La grave erreur de la CEDEAO dans la facilitation au Togo, d’après Dr Amaïzo et autres

Publié le lundi 5 novembre 2018, par Gabinho

Le texte qui suit est l’extrait d’une analyse conjointement signée par Dr Yves Ekoué Amaïzo et d’autres togolais de la diaspora réunis au sein du CVU (Collectif pour la Vérité des Urnes) -Diaspora Togo et le RCDTI (Réseau de la Coordination de la Diaspora Togolaise Indépendante). Cette analyse dont l’intitulé est ""L’urgence d’une transition politique consensuelle : entre conférence inclusive et insurrection"". En tout cas, pour cette frange de la diaspora c’est bien une erreur que la CEDEAO a commise en laissant la mouvance présidentielle organiser les législatives.

""Erreur de la CEDEAO : L’organisation du scrutin électoral par la mouvance présidentielle
Après le 19 août 2017, une stratégie politique nouvelle était née dans le camp porteur de l’alternance et du changement. Pour la première fois depuis des dizaines d’années, la lutte politique au Togo a débordé le champ du microcosme politicien de Lomé, pour se diffuser comme une trainée de poudre et se déporter sur l’ensemble du territoire. Fait sans précédent sous le règne des Gnassingbé, père et fils, elle a mobilisé et fait sortir des maisons des millions de citoyens, épris de justice et de démocratie dans toutes les villes du Togo. Cette stratégie prenant appui sur la force de résistance incomparable que constituait la puissance du mouvement populaire aurait pu s’avérer efficace si elle avait perduré dans la continuité.

Où en est réduit le peuple togolais quatorze mois plus tard ? À observer avec amertume le constat des bisbilles puériles entre le pouvoir UNIR/RPT et les représentants de la C14 pour un siège à la Commission Electorale Nationale Indépendante (CENI), il faut croire que l’on est presque au même point que le 19 août 2017 3 !

L’observateur le moins averti serait tenté de dire tout ça pour ça ? Depuis un an, tous ces morts, tous ces emprisonnés, tous ces bastonnés, tous ces brulés vifs, tous ces exilés, toutes ces exactions commises par des milices à la solde du pouvoir, pour négocier un an après un siège à la CENI ? Que tout cela est dérisoire !

Il est triste de constater le jeu de dupes auquel se livrent aujourd’hui ceux qui sont censés aspirer à exercer demain les plus hautes responsabilités de l’Etat, lorsqu’ils se complaisent à servir de caution à une entreprise politique qui les conduira à l’échec.

L’incident du 22 octobre, est un aide-mémoire utile pour ceux qui font fi un peu trop facilement des faits historiques. L’actuelle représentation nationale dont le mandat est juridiquement arrivé à expiration le 25 juillet 2018 est issue d’un scrutin pour le moins sujet à caution et qui fut en son temps légitimement contesté.
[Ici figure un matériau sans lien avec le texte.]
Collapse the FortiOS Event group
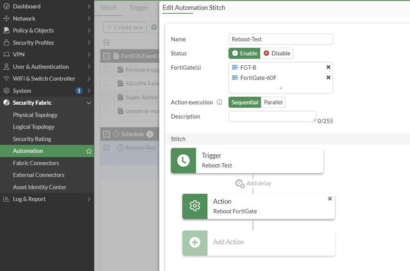 click(106, 56)
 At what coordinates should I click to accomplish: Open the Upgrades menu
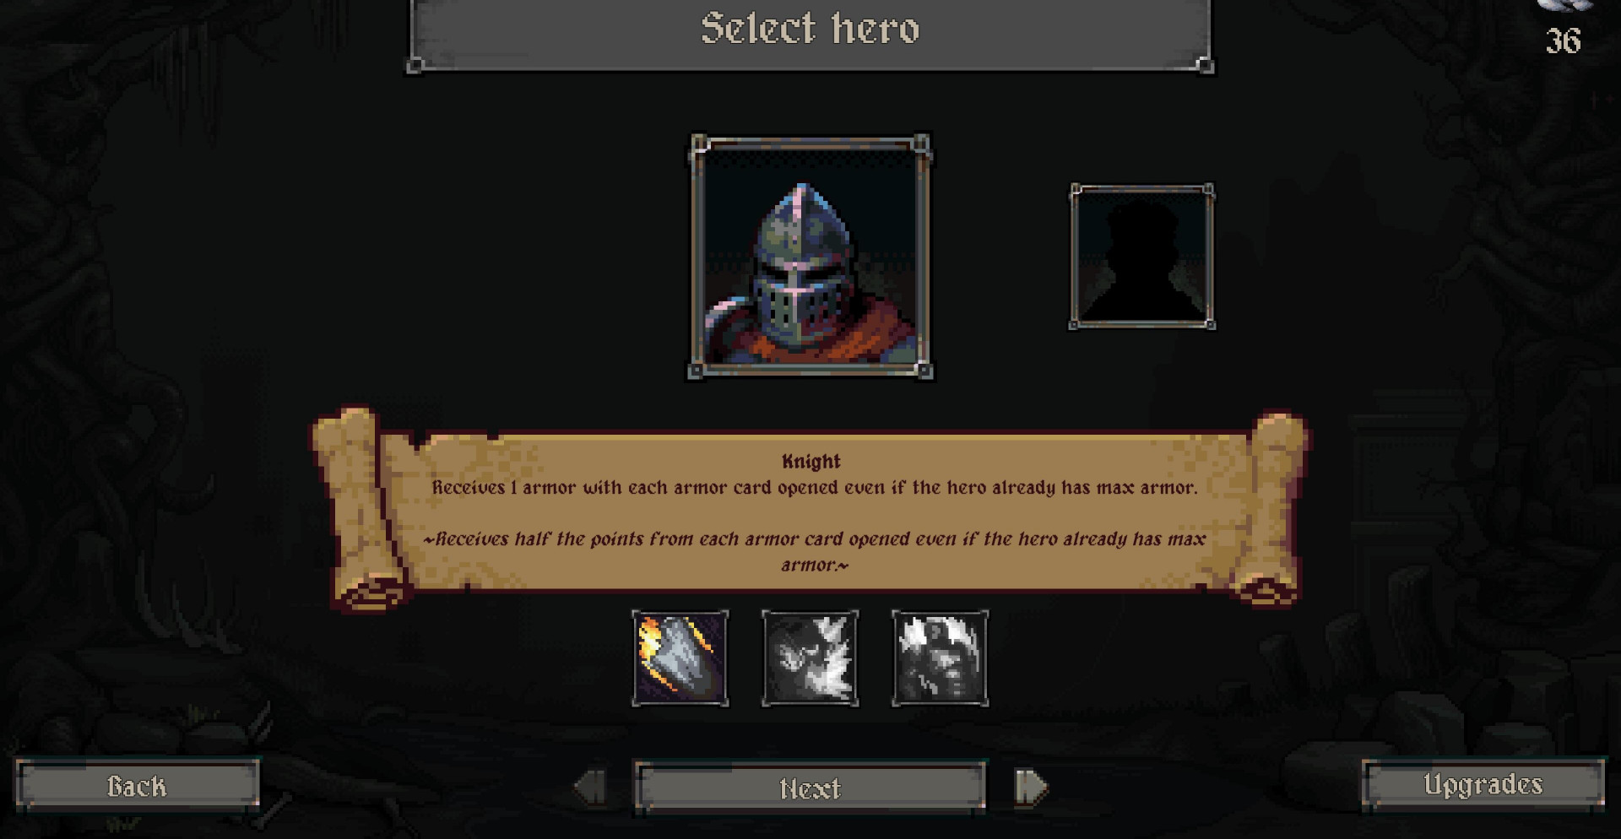[x=1483, y=785]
Trois remarques figurant en préambule du Rapport Intérimaire N° 5 de la Mission d’expertise électorale de l’Union européenne (mercredi 24 – mardi 30 juillet 2013) résument parfaitement l’organisation de ce scrutin :

Le taux de participation a atteint 66,06 %. Il était de 84,92 % en 2007 ;

La transmission des résultats et leur annonce ont créé la confusion et donné lieu à controverse ;

La veillée électorale de la CENI s’est révélée être un exercice de pure communication politique.

Et le rapport ajoutait : « Aucun résultat ni aucun procès-verbal des opérations électorales par bureau de vote n’a été rendu public par la CENI, hypothéquant le bienfondé d’un contentieux des résultats exclusivement basé sur les copies des procès-verbaux remises aux délégués des candidats. A l’heure où les résultats provisoires étaient proclamés, le personnel du Centre national de traitement des données procédait encore à la saisie des procès-verbaux remontés du terrain, la centralisation des résultats par bureau de vote sur la base de l’original du procès-verbal prenant plus de temps que prévu ».

Ainsi les résultats proclamés par la CENI en 2013 le 30 juillet 2013,qui ne reflètent pas la Vérité des Urnes, ne donnent aucune légitimité à l’Assemblée Nationale actuelle, – en prolongation avancée - pour réorganiser une nouvelle CENI en 2018.

Pour ne pas se retrouver en face de l’impasse des élections bâclées et les résultats travestis et validés par la CEDEAO, le Peuple togolais par la voie de la Société civile et la Diaspora, initiatrices des prochaines marches pacifiques, doivent rappeler à la CEDEAO que toute organisation d’un scrutin électoral au Togo par le système de Faure Gnassingbé et sa mouvance présidentielle est une erreur stratégique. La CEDEAO doit donc procéder à des vérifications et audits afin de constater la réalité des fichiers électoraux des zones 1 et 2 fondés sur un découpage électoral léonin, puis invalider les fichiers électoraux organisés par une CENI fantôme et incomplète.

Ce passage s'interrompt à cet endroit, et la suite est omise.